Please retype every one of the rows below word for word, keeping each line unchanged.

* START *

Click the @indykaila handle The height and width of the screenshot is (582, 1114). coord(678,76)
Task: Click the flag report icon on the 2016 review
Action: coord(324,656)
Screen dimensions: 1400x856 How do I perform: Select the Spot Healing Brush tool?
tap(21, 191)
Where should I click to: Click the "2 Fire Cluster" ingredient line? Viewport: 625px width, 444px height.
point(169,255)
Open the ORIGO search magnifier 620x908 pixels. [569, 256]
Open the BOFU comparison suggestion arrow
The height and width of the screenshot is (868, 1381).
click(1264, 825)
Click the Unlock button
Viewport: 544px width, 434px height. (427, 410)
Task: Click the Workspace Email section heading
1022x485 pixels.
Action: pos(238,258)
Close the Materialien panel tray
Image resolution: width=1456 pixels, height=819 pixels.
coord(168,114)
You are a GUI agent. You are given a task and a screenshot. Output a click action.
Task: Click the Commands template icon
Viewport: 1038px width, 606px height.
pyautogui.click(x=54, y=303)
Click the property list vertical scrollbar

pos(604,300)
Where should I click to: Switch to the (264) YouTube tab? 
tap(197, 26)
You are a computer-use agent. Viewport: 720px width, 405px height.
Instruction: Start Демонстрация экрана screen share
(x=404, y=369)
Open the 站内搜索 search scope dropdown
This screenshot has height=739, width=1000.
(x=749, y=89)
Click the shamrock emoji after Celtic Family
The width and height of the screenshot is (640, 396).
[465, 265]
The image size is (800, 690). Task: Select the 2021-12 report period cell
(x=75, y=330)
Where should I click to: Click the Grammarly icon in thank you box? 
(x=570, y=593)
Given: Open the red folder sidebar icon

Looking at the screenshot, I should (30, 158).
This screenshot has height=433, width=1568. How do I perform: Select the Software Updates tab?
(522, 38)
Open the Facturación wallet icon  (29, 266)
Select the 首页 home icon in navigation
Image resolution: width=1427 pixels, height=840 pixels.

* END *

* Solution for this task
Click the @indykaila handle The height and width of the screenshot is (582, 1114). coord(678,76)
Task: Click the flag report icon on the 2016 review
Action: coord(324,656)
Screen dimensions: 1400x856 How do I perform: Select the Spot Healing Brush tool?
tap(21, 191)
Where should I click to: Click the "2 Fire Cluster" ingredient line? Viewport: 625px width, 444px height.
point(169,255)
Open the ORIGO search magnifier 620x908 pixels. [569, 256]
Open the BOFU comparison suggestion arrow
The height and width of the screenshot is (868, 1381).
click(1264, 825)
Click the Unlock button
Viewport: 544px width, 434px height. (427, 410)
Task: Click the Workspace Email section heading
1022x485 pixels.
Action: pos(238,258)
Close the Materialien panel tray
Image resolution: width=1456 pixels, height=819 pixels.
coord(168,114)
You are a GUI agent. You are given a task and a screenshot. Output a click action.
Task: Click the Commands template icon
Viewport: 1038px width, 606px height.
pyautogui.click(x=54, y=303)
Click the property list vertical scrollbar

pos(604,300)
Where should I click to: Switch to the (264) YouTube tab? 
tap(197, 26)
You are a computer-use agent. Viewport: 720px width, 405px height.
Instruction: Start Демонстрация экрана screen share
(x=404, y=369)
Open the 站内搜索 search scope dropdown
This screenshot has height=739, width=1000.
(x=749, y=89)
Click the shamrock emoji after Celtic Family
The width and height of the screenshot is (640, 396).
[465, 265]
The image size is (800, 690). Task: Select the 2021-12 report period cell
(x=75, y=330)
Where should I click to: Click the Grammarly icon in thank you box? 
(x=570, y=593)
Given: Open the red folder sidebar icon

Looking at the screenshot, I should (30, 158).
This screenshot has height=433, width=1568. How do I perform: Select the Software Updates tab?
(522, 38)
Open the Facturación wallet icon  (29, 266)
Select the 首页 home icon in navigation
Image resolution: width=1427 pixels, height=840 pixels.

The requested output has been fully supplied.